The second person to receive a transplanted heart from a pig has died, 40 days after the highly experimental surgery, CNN reported. Lawrence Faucette, 58, was dying from heart failure when he received the genetically modified pig heart on September 20. According to the University of Maryland School of Medicine, the heart had seemed healthy for the first month but began showing signs of rejection in recent days. He lived for nearly six weeks after the surgery and died on Monday.

''Mr. Faucette had made significant progress after his surgery, engaging in physical therapy, spending time with family members, and playing cards with his wife, Ann. In recent days, his heart began to show initial signs of rejection --the most significant challenge with traditional transplants involving human organs as well. Despite the medical team's greatest efforts, Mr. Faucette ultimately succumbed on October 30,'' a statement released by the hospital said. 

Mr. Faucette was a Navy veteran and retired lab technician at the National Institutes of Health. He had been turned down for a traditional heart transplant because of other health problems when he came to the Maryland hospital.  Without the experimental transplant, the father of two was facing near-certain heart failure.

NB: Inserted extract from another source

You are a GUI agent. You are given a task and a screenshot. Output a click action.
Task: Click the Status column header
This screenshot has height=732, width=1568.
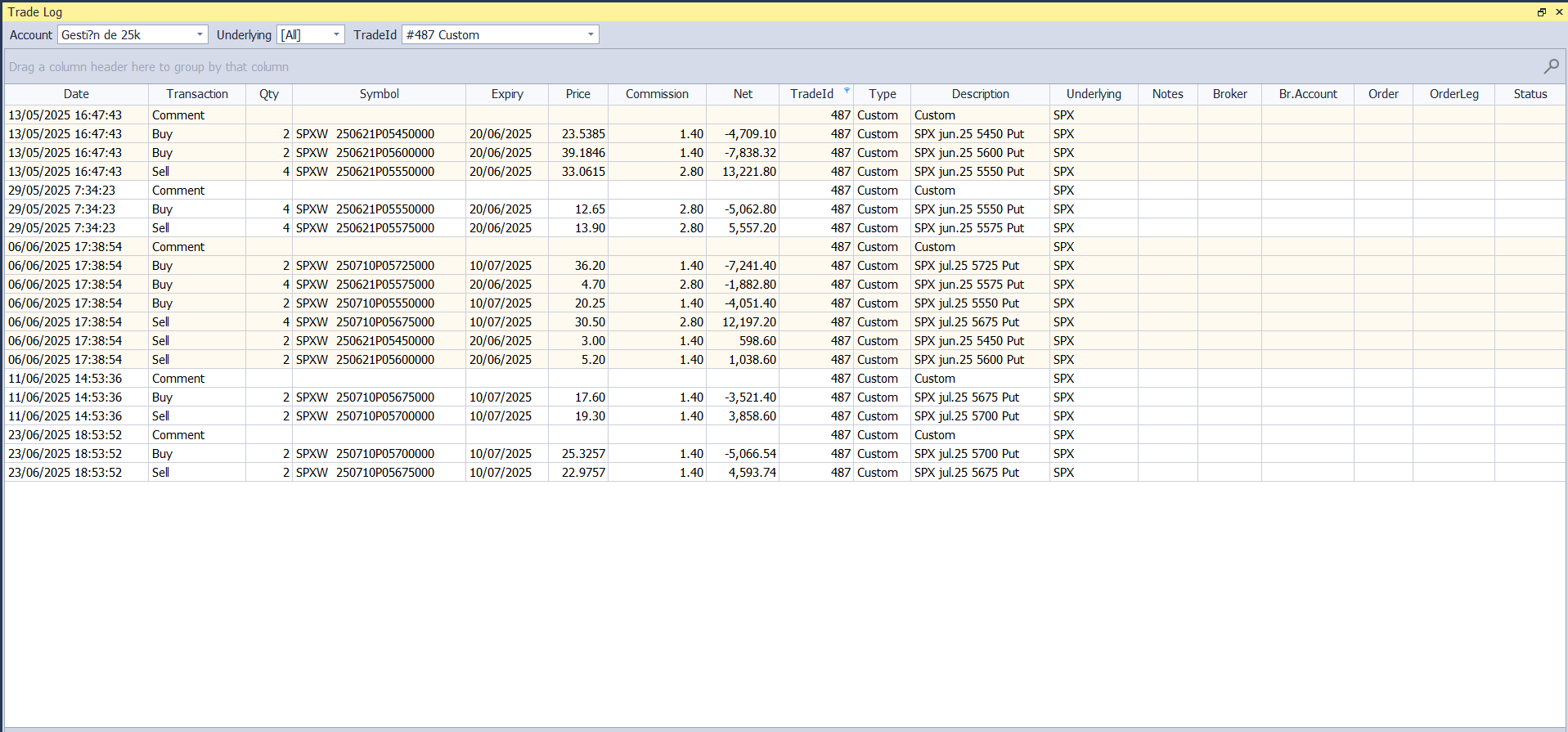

Mr Faucette's wife, Ann, said her husband ''knew his time with us was short and this was his last chance to do for others. He never imagined he would survive as long as he did.''

''Mr. Faucette's last wish was for us to make the most of what we have learned from our experience, so others may be guaranteed a chance for a new heart when a human organ is unavailable. He then told the team of doctors and nurses who gathered around him that he loved us. We will miss him tremendously,'' Dr. Bartley Griffith, clinical director of the Cardiac Xenotransplantation Program at the University of Maryland School of Medicine said. 

Transplanting animal organs into humans, called xenotransplantation, could offer a solution to the chronic shortage of human organ donations. However, these procedures are challenging because the patient's immune system attacks the foreign organ. Scientists hoped that genetically modifying pig parts to make them more like human organs would work.

The Maryland team last year had also performed the world's first transplant of a heart from a genetically altered pig into another man. He died two months after his transplant. David Bennett, 57, received his transplant on January 7, 2022, and died on March 8, the University of Maryland Medical System said in a statement.